Opinion
Les États-Unis,
terre de prisons et de répression
Capitaine
Martin
Jeudi 21 février
2013
Les États-Unis, l’État qui se considère
depuis longtemps comme un exemple de
liberté et de démocratie, détient depuis
longtemps un record que les autres pays
ne sont pas prêts de leur disputer : on
y emprisonne plus que dans n’importe
quel autre pays du monde. Les personnes
résidant aux États-Unis représentent
seulement 5 % de la population mondiale
: parmi celles-ci,
2,4 millions sont des détenue-e-s,
soit le quart de la population totale
des prisonniers à l’échelle du globe.
La population carcérale y a augmenté de
700 % entre 1970 et 2005, mais
l’augmentation la plus significative
concerne les profits liés au secteur des
prisons privées : + 1.600 % entre 1990
et 2009. Il n’y avait avant 1980 aucune
prison privée à but lucratif, mais de
telles sociétés ont usé ces trois
dernières décennies de leurs énormes
profits pour peser sur la vie politique
étasunienne et accélérer la croissance
de cette part singulière de marché.
Les déclarations faites par la «
Corrections corporation of America (CCA)
», la plus grosse entreprise
mondiale du secteur carcéral, montrent
l’intérêt de la société pour le maintien
par le gouvernement de mesures
juridiques draconiennes qui contribuent
à un taux d’incarcération massif : «
notre croissance dépend de notre
capacité à obtenir de nouveaux contrats…
Tout changement législatif relatif à la
drogue ou à l’immigration clandestine
par exemple pourrait faire varier le
nombre de personnes arrêtées et
condamnées, et donc réduire d’autant le
nombre de places occupées dans nos
structures pénitentiaires ».
Dans un
article datant du 23 avril 2008, le
New-York Times affirmait que
l’emprisonnement systématique pour des
délits mineurs tels que payer avec un
chèque en blanc ou détenir de très
petites quantités de marijuana
expliquait ce taux d’incarcération
particulièrement élevé aux États-Unis.
En outre, les périodes d’incarcération y
sont beaucoup plus longues.

## Exercices
(a) Recopiez à l'identique le passage de l'article sur les prisons aux États-Unis qui commence par les mots contenant « La population carcérale » et se termine par « of America (CCA) ».
(b) Relevez tous les pourcentages exprimés en chiffres dans l'article sur les prisons aux États-Unis.
(c) Reprenez l'article sur les prisons aux États-Unis à partir de sa dernière phrase et rédigez-en la suite.
Les lignes de données n'interviennent pas dans ce travail.

## Lignes de données
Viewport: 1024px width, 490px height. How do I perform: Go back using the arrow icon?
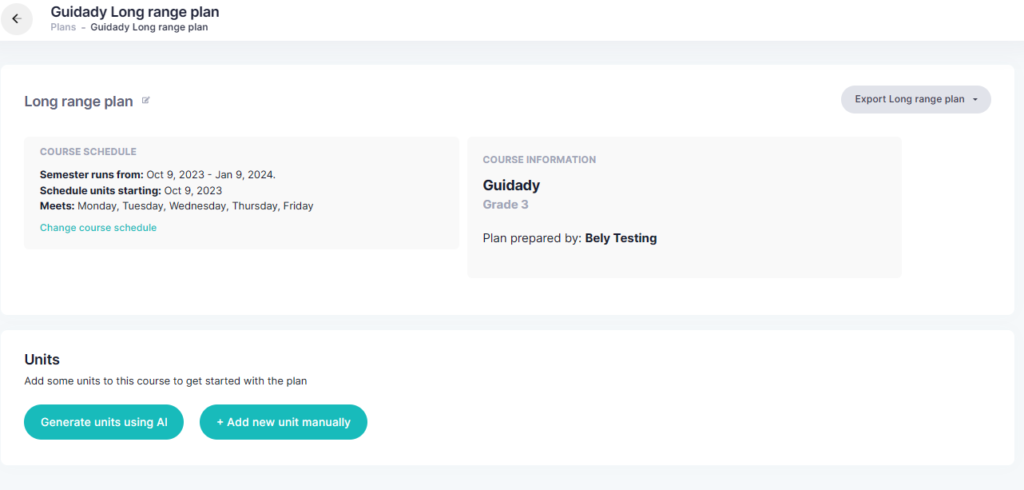click(17, 19)
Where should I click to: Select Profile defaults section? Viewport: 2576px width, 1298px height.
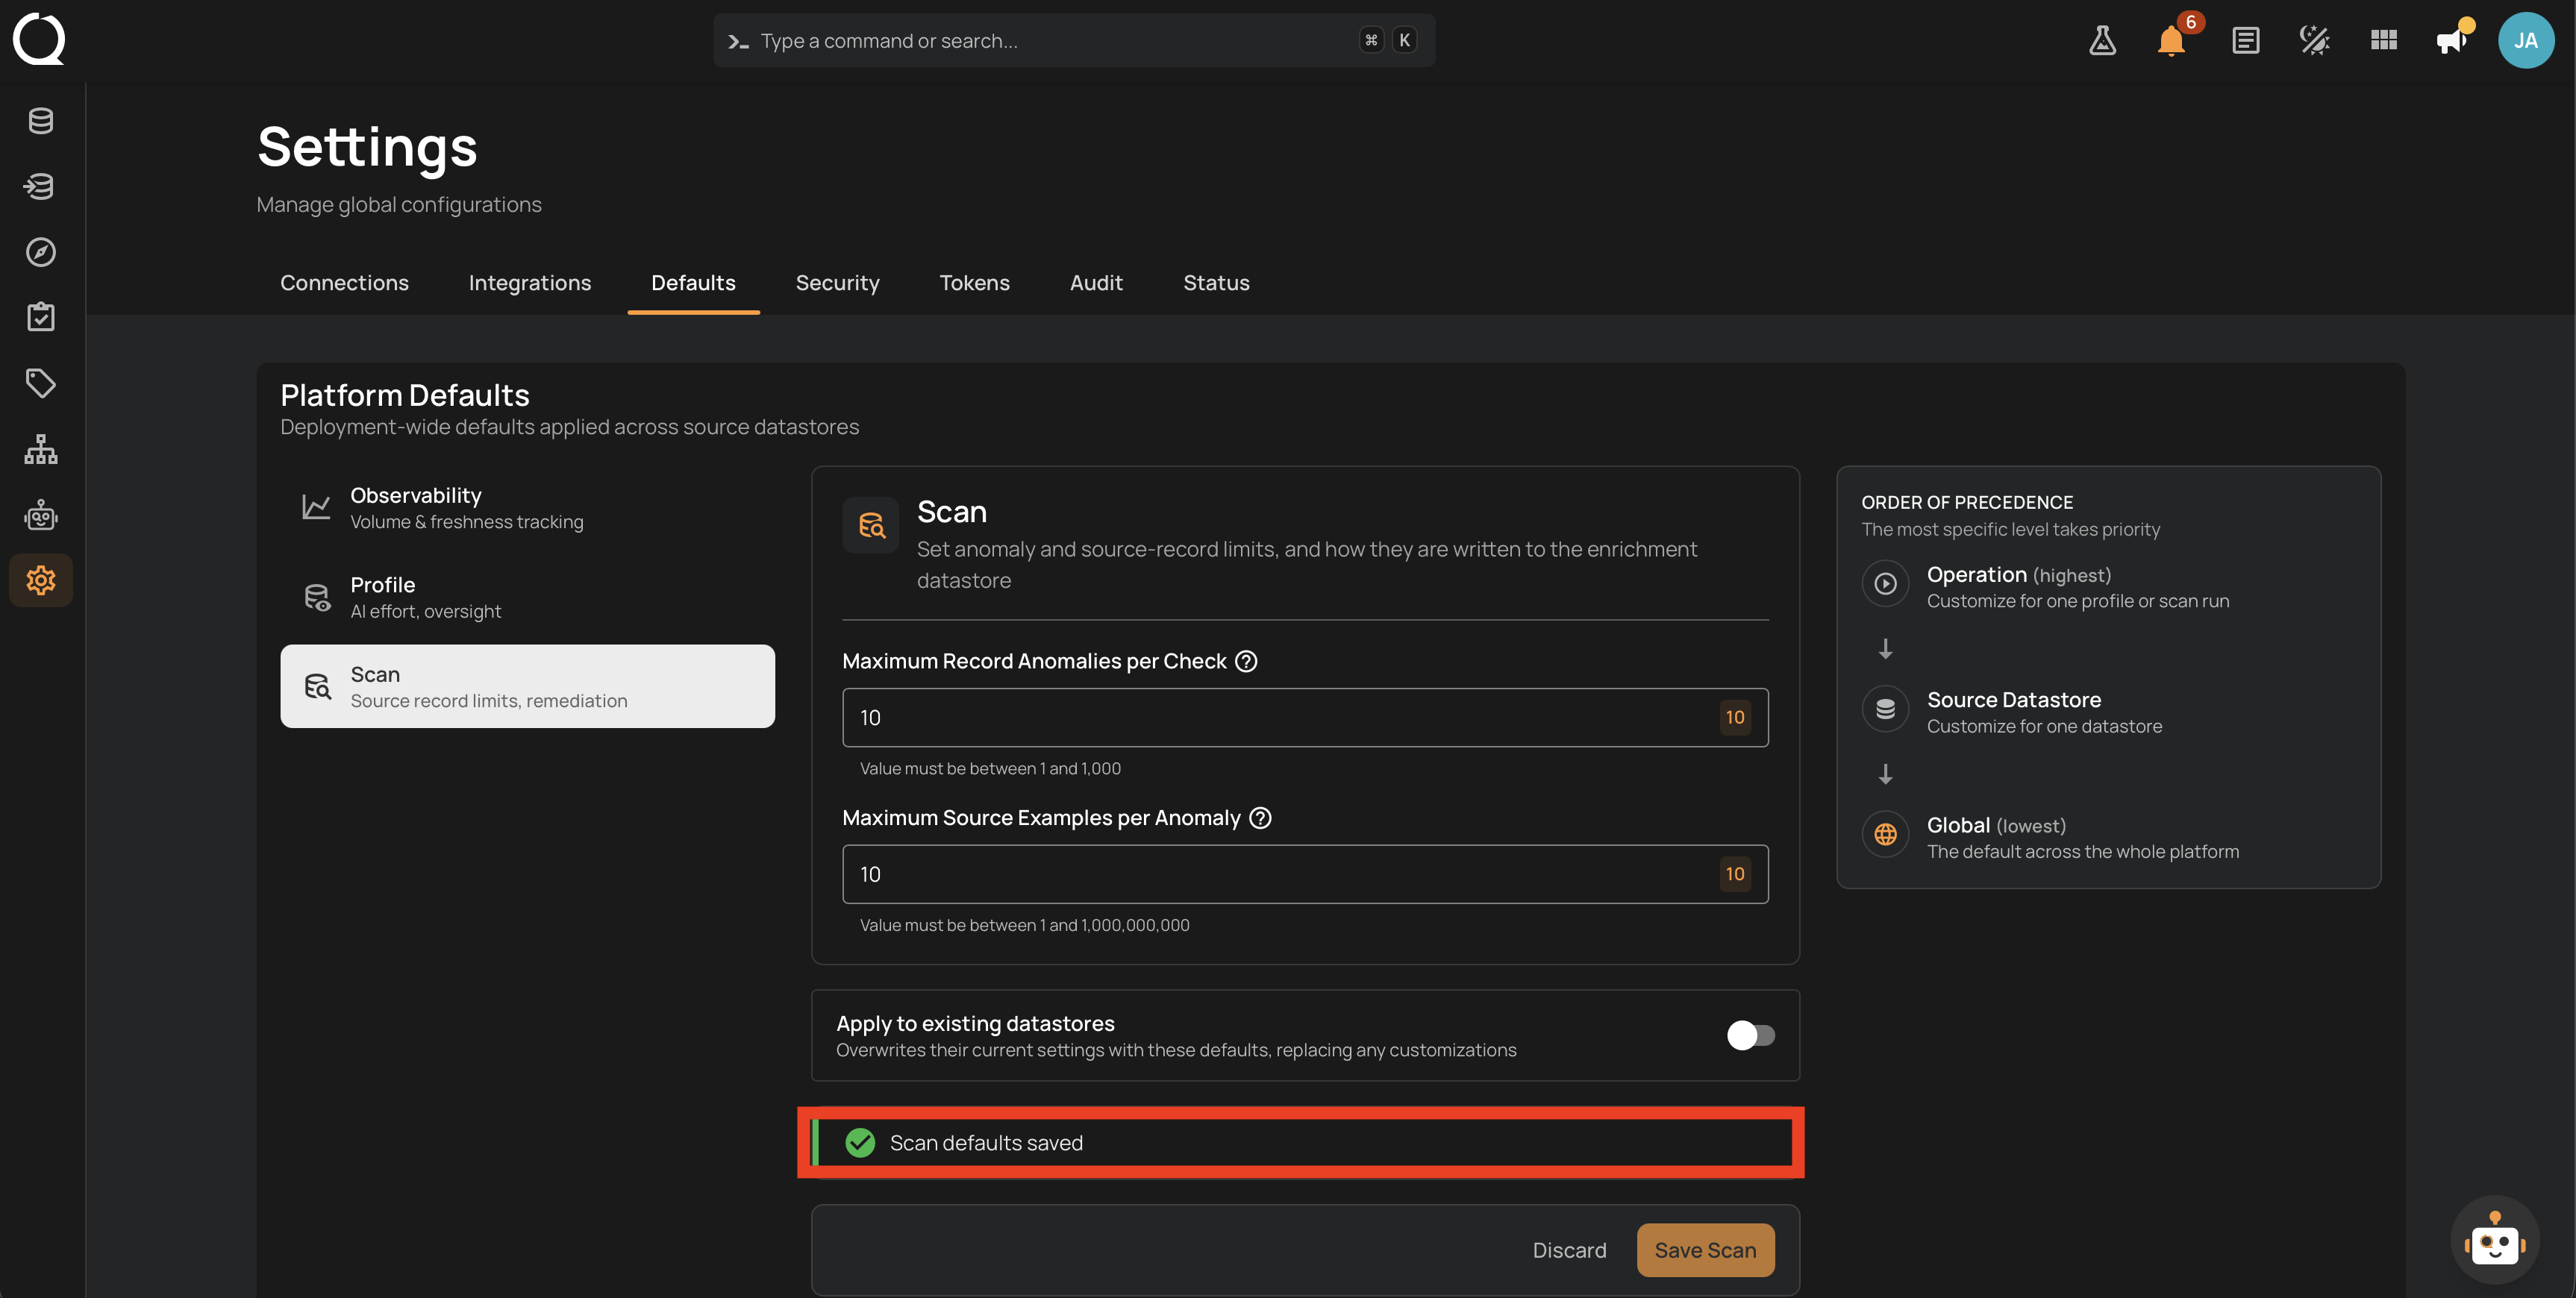(527, 597)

## Liste des réponses
(a)
La population carcérale y a augmenté de
700 % entre 1970 et 2005, mais
l’augmentation la plus significative
concerne les profits liés au secteur des
prisons privées : + 1.600 % entre 1990
et 2009. Il n’y avait avant 1980 aucune
prison privée à but lucratif, mais de
telles sociétés ont usé ces trois
dernières décennies de leurs énormes
profits pour peser sur la vie politique
étasunienne et accélérer la croissance
de cette part singulière de marché.
Les déclarations faites par la «
Corrections corporation of America (CCA)

(b)
5 %
700 %
+ 1.600 %

(c)
En 2010, au plus fort de la crise, les
deux plus grandes sociétés privées du
secteur carcéral, la CCA et le
groupe GEO, ont réalisé trois
milliards de dollars de bénéfices. Cet
argent, comme celui mis dans le
sauvetage des banquiers de Wall Street,
a été prélevé sur le compte des
contribuables à l’instigation des
politiciens, fédéraux ou d’État, et mis
entre les mains d’un nombre relativement
faible de dirigeants qui gèrent le
système carcéral privé. L’emprisonnement
de masse est devenu une source de
revenus colossaux, et la répression qui
s’exprime par le biais des arrestations
et des condamnations en est un
préalable. L’État se montre comme le
véritable auteur d’une réalité
économique qui marginalise toute une
partie de la population pour ensuite en
tirer profit.
Les minorités raciales et ethniques
continuent d’être représentées de
manière disproportionnée au sein du
système de justice pénale. 77 % de tous
les jeunes qui purgent une peine à
perpétuité sans possibilité de
libération conditionnelle sont des
personnes de couleur. En outre, pour la
première fois de toute l’histoire du
pays, les populations d’origine
latino-américaine représentaient en 2011
la majorité des prisonniers fédéraux aux
États-Unis, le gouvernement fédéral
ayant décidé d’accorder une attention
accrue aux poursuites en justice des
immigrants illégaux. En 2004, au niveau
national, la moitié des détenus étaient
desAfro-américains et 25 %
des Hispaniques.
Dans ces prisons, les programmes de
réhabilitation sont explicitement
présentés comme économiquement peu «
intéressants ». Rien d’étonnant à ce
qu’au moment de leur libération, les
ex-détenus soient fondamentalement
privés de toute capacité à retrouver un
emploi. Ce qui favorise la
marginalisation sociale en augmentant la
probabilité que les ex-détenus
retournent à plus ou moins long terme
dans l’enfer carcéral… au plus grand
profit du lobby des prisons.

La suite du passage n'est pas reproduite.